Jan-24-2022 12-32-05

  • Baserow has a more spreadsheet like experience where you can scroll through all rows without having to worry about pages.
  • Baserow is made from the ground up to support lots of data. We’re constantly improving the performance, but generally having 100 fields in combination with 100k rows should work fine.
  • It’s possible with both Baserow and NocoDB to share a view publicly. NocoDB supports password protection, Baserow supports real time updates. When you make an update, it will immediately be visible to the visitor.
  • It’s possible with both Baserow and NocoDB to create forms.
  • With Baserow, you can drag and drop everything in the desired position (databases, tables, fields, views, rows, etc). As far as I could see, this is only possible with the tables in NocoDB.
  • Baserow has a lot of templates that you can install with one click ( They even work in the self hosted version.
  • With both Baserow and NocoDB It’s possible to create webhooks. Baserow with a nice UX where you can see the example payload and trigger tests, NocoDB supports conditional web hooks.
  • Baserow has a trash can. Everything you delete ends up in there and will permanently deleted after a certain period. This is useful if you accidentally deleted something or if you need to restore it later.
  • It’s slightly easier to setup persistent storage with on S3, DO Spaces, etc because NocoDB has easy to install apps. With Baserow you need to change some environment variable settings in order to achieve the same.
  • Both Baserow and NocoDB support different languages. I tried German and Dutch in NocoDB and most of the text remained in English. With Baserow we only support French for now, but I’m sure that 99.9% of the text will be translated when you switch.
  • NocoDB doesn’t have advanced filters like filtering on a relationship that you’ve made with another table, or on file type.
  • With Baserow you can preview uploaded files directly without leaving the page.
  • Baserow has a nice formula creating/editing mode where you can see all the available fields and functions.

  • With Baserow you have more ways of importing data. We support CSV, XML, JSON, copy and paste. NocoDB just supports CSV as beta.
  • Baserow also has a Kanban view, although that’s a premium feature.
  • Both support row comments, although it’s a paid feature is Baserow.
  • It’s possible to do every action, that you can do via the interface, via the API with Baserow ( I wasn’t able to find API docs of NocoDB, other than their data API. Baserow also has nice auto generated API docs for your table

Technical point of view

  • Baserow supports PostgreSQL because it’s the most powerful relational database engine and we don’t want to be hold back by supporting other less powerful relational databases engines.
  • Baserow has a lot of automated tests, well over a thousand. This is make sure that if we make a change in the code, we know everything still works and we don’t accidentally break something. This approach is more work, but it will result in less bugs and stable software.
  • Baserow uses Celery, that allows us run asynchronous tasks, like creating a large export and call web hooks without affecting performance.
  • Baserow uses Redis caching to improve performance.
  • It’s possible to scale Baserow horizontally in your data center. This means that you can run it at scale with a lot of users. Just add more servers when you need it.

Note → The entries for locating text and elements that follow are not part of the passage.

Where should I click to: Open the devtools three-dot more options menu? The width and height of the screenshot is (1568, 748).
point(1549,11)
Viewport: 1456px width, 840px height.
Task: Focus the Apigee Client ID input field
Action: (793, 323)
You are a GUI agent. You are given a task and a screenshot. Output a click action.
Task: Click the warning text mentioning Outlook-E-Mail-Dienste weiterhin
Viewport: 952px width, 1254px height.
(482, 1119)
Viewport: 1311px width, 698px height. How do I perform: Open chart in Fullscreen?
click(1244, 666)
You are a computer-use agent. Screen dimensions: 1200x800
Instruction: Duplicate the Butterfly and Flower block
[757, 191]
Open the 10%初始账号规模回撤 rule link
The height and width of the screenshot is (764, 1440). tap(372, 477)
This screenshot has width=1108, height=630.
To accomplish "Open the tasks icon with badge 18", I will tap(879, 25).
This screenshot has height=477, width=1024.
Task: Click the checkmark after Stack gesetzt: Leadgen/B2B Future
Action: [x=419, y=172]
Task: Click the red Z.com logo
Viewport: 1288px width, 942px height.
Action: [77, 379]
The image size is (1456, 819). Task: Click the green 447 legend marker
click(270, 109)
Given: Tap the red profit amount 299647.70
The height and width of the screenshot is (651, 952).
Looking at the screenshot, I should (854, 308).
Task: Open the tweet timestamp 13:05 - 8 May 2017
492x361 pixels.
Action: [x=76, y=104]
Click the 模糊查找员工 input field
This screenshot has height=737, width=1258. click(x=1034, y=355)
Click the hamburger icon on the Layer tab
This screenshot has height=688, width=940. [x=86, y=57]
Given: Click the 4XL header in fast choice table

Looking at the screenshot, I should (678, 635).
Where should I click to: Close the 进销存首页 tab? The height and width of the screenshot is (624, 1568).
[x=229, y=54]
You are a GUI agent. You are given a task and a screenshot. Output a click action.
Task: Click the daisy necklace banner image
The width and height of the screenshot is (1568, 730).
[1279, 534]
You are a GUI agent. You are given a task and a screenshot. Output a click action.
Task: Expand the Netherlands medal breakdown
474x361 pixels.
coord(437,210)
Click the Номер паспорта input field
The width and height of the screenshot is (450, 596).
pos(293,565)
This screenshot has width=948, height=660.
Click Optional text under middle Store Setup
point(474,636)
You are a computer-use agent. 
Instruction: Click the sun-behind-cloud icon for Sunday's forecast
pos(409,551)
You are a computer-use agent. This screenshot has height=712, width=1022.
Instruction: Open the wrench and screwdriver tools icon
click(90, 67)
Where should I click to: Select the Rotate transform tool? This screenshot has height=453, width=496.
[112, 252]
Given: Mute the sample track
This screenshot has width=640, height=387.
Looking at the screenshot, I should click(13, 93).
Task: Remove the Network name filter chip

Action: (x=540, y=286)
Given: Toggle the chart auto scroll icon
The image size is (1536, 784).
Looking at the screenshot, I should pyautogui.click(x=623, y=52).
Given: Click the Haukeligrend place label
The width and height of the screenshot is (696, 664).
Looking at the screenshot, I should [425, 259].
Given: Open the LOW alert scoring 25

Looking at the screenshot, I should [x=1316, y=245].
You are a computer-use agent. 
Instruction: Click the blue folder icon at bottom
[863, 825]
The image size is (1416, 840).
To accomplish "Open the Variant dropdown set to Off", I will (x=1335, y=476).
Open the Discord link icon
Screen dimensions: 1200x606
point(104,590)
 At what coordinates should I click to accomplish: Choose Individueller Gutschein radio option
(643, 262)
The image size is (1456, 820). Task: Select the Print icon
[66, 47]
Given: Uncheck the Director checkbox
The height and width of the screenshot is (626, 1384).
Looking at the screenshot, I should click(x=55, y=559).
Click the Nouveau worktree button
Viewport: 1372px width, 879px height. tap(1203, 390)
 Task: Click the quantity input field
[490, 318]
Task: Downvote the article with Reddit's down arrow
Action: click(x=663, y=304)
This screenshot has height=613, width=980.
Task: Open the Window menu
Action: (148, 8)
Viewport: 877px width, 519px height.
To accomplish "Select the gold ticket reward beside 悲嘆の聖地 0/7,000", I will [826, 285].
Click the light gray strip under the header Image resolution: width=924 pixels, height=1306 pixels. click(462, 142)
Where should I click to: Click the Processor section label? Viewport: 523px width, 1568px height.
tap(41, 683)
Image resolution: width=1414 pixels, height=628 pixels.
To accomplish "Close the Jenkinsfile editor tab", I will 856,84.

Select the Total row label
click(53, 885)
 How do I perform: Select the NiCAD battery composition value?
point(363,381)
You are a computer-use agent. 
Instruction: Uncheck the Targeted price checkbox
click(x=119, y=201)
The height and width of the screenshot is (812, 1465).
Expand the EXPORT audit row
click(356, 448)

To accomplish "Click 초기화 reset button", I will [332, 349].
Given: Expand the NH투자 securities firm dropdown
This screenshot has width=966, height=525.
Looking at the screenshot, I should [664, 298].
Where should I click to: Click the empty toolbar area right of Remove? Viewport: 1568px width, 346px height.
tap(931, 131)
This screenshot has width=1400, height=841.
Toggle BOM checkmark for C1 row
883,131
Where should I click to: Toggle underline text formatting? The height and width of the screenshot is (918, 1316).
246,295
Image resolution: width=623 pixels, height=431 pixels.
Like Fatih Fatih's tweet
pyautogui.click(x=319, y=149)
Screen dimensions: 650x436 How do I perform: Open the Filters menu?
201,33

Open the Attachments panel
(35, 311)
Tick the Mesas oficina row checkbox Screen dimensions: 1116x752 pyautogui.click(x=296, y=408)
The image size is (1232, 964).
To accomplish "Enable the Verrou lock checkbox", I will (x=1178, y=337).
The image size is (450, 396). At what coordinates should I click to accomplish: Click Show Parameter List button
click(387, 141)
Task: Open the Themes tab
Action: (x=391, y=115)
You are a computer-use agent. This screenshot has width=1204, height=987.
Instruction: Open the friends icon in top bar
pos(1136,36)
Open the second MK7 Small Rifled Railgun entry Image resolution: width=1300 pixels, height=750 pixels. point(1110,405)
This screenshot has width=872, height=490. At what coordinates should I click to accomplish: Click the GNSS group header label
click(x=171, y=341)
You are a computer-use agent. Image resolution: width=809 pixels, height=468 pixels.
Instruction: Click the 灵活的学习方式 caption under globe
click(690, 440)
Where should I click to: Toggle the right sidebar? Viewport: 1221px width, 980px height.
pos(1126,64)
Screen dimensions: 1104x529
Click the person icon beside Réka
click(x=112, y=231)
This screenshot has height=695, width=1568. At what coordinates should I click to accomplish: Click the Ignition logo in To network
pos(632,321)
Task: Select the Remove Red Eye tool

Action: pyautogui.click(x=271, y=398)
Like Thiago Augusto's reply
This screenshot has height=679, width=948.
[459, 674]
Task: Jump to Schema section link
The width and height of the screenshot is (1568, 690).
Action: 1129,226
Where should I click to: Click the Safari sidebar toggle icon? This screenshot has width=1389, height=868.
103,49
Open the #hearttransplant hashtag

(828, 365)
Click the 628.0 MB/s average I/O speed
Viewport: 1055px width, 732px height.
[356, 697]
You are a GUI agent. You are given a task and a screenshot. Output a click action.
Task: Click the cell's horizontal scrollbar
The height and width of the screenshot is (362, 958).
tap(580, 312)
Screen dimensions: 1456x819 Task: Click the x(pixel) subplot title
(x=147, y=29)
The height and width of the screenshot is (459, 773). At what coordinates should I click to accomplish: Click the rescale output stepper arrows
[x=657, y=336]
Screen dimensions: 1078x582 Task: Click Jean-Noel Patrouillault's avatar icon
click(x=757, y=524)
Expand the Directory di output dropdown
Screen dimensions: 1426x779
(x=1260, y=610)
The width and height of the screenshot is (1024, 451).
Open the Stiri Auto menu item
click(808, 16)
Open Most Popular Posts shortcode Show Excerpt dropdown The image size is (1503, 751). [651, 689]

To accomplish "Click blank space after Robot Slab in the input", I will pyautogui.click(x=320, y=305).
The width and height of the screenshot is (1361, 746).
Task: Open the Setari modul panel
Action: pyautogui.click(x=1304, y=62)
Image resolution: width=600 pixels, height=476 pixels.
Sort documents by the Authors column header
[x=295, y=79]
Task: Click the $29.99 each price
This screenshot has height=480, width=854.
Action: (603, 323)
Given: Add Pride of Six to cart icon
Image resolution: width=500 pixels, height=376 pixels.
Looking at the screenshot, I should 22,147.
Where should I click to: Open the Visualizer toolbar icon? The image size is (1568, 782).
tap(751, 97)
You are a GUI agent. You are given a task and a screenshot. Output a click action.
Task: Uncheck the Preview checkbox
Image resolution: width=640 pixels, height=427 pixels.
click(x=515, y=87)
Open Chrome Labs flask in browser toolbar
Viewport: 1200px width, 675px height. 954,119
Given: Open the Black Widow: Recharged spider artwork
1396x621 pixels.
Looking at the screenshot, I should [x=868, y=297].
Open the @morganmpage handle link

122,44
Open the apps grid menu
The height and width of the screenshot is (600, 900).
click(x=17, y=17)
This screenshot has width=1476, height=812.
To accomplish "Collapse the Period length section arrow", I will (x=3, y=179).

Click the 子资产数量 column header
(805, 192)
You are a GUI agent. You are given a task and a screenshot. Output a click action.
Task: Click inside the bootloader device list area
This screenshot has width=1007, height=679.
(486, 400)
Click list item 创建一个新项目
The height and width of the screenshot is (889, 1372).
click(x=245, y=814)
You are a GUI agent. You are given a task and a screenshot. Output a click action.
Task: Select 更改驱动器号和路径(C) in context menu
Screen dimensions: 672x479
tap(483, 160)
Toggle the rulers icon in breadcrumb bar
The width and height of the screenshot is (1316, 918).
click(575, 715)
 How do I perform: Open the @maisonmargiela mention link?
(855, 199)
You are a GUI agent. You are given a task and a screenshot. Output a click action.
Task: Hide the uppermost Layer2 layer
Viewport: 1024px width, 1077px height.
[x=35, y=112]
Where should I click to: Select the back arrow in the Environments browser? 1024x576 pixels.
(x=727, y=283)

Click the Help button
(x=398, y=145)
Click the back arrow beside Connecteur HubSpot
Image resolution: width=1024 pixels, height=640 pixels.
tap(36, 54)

I’m sure that there are lots of other smaller differences, and both Baserow and NocoDB will change a lot in the next couple of months. We’re always clear which features you can expect via our roadmap. Finally we use an open-core commercial approach as we offer a paid premium version. By doing this we can and have hired a number of experienced full-time developers. These extra developers mean that the open-source free version gets more features faster compared to just me working solo on Baserow with open source contributors contributing in their spare time.


I tried both of them…
I first found NocoDB and was very impressed by what it could do. They had an easy working docker image to selfhost it. But…, and I have to say i was one of the first users when they changed their name, i lost all my test data. Couldn’t get it back, didn’t know what happened.

So i became very worried what would happen if I used it for serious projects. In the meantime NocoDB has had a lot of development so maybe it won’t happen anymore.

By then I had discovered Baserow. From the first moment i liked the UI very much even before i used it. After that I was really impressed by what it could do. It fits all my needs. Together with a great extension that makes working with Baserow very easy in App Inventor or Kodular it is ideal for me. I know there is a Docker image coming so things can only get better and better.

Glad to hear that you like Baserow @Peter! We spend a great deal of time of the UI and UX. Every small detail matters to us.

When did you first discovered NocoDB, before it was renamed?

No just after. First it was called XgeneCloud. Even the images/videos on the website showed this name. They had kanban and calendar options according to the website but that was no longer present in the first version of NocoDB. So they stripped it down.

Thank you very much for this complete answer. I am trying to build a directory of private tutors, with students being able to reach them once connected. This is a two-side users webapp. I would like to use Weweb + Baserow instead of Softr + Airtable, even if I could build my MVP on Softr.

Debate might be ended, I tested both and was also very impressed by NocoDB, discovered after Baserow, and was thinking to stick with NocoDB.

What pushed me back on Baserow was the following (subjective opinon) :

  1. Stability : Baserow is a lot more stable (imho) than NocoDB. if you open up your console in NocoDB you’ll see a bunch of errors flooding it, even when it seems to work well. That’s a orange (if not red) flag for me. I won’t say Baserow is perfect, but it just works, and I had less trouble to setup and using on a daily use.
  2. Roadmap and sustainability : while Baserow started recently contrary to NocoDB, the gap in feature is so close that both are proposing 90% of what a company need in terms of online database edition (if Baserow has not sometimes take the lead, I think permissions are right now more granular in Bsr). Furthermore, the open-core business model used by the Baserow company is quite reassuring for a company, while I don’t know how NocoDB development is financed (but I may have missed something). Baserow started from the beginning to announce a Free-Premium-Enterprise subscription model, while NocoDB has just nothing (for their defence, they have launch a NocoDB cloud Beta recently, which is for me a sign that the sustainability was finally raised). Quite interesting to look at Linkedin figures in terms of number of employees : Nocodb vs. Baserow. If I am a company, I more willing to pay for a less-know software that’s maintained by a sustainable business, and I furthermore may not have the time/money/skills to deploy it myself
  3. Community : only part on which NocoDB overflows Baserow. A debate was raised recently about moving the project to GitHub, which may help increasing visibility for it.

Sorry to revive this conversation, hopes it brings some valuable elements.


Hello @dynnammo, thanks for sharing your opinion. I believe it is a very useful comparison and might help future readers to make the right choice.

It’s important to point out here that we use different platforms as the main place for communication with our communities, and it may influence the initial impression about the activity and engagement of a community (Discord vs forum).